* [Provided passage]:
►

The noise problem can be dealt with simply enough. Once they have access to citescapes for their texts, Web authors can create edited versions, screening out links they consider inappropriate, malicious, or even embarrassing. These authorized citescapes would coexist hypertextually with the unedited versions. Readers might be encouraged to use the canonical citescape instead of the raw cut, but they would be free to compare the two and draw their own conclusions. This scheme lets authors filter out anything they find too noisy, but also preserves the de-selected information in case it comes from an emerging genius and not a hopeless crank.
Citescapes pose a clear alternative to more localized structures of association. As we have indicated, these restrictive structures promise more homogeneity, better noise suppression, and tighter authorial control over electronic writing. Such qualities may prove more desirable to future Web users than the flexibility, heterogeneity, and noisiness that citescapes support.

◄

* [Given records]:

►

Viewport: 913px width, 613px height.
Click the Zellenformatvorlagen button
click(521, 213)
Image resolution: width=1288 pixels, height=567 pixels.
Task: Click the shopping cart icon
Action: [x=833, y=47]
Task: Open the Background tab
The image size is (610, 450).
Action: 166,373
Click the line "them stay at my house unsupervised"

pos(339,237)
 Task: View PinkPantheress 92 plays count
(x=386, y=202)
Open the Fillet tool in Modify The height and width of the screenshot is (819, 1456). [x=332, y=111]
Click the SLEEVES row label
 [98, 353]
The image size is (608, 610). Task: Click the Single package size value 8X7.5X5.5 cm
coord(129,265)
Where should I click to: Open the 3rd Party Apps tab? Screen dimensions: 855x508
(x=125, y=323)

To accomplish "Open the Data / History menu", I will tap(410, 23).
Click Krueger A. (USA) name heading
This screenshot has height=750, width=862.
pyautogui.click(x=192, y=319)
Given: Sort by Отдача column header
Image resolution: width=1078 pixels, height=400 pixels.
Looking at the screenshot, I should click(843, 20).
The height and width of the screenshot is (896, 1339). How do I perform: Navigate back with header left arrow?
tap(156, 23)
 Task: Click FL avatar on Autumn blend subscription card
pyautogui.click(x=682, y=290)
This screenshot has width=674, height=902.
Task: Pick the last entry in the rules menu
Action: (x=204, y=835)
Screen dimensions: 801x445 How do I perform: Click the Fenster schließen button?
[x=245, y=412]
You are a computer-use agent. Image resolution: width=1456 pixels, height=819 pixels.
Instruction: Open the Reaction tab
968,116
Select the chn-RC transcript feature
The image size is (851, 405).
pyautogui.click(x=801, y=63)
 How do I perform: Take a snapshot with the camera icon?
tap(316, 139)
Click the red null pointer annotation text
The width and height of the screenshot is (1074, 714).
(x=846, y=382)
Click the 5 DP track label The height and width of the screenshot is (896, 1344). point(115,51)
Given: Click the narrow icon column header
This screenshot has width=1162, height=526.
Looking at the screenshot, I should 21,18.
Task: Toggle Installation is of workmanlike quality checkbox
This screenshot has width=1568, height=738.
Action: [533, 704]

◄

* [Things to do]:
A. According to the citescapes passage, what do restrictive, localized structures of association promise?
B. Please write out the citescapes passage from "Citescapes pose a" up to and including "that citescapes support.".
You won't need the rows.

* [Responses to the exercise]:
A. More homogeneity, better noise suppression, and tighter authorial control over electronic writing.

B.
Citescapes pose a clear alternative to more localized structures of association. As we have indicated, these restrictive structures promise more homogeneity, better noise suppression, and tighter authorial control over electronic writing. Such qualities may prove more desirable to future Web users than the flexibility, heterogeneity, and noisiness that citescapes support.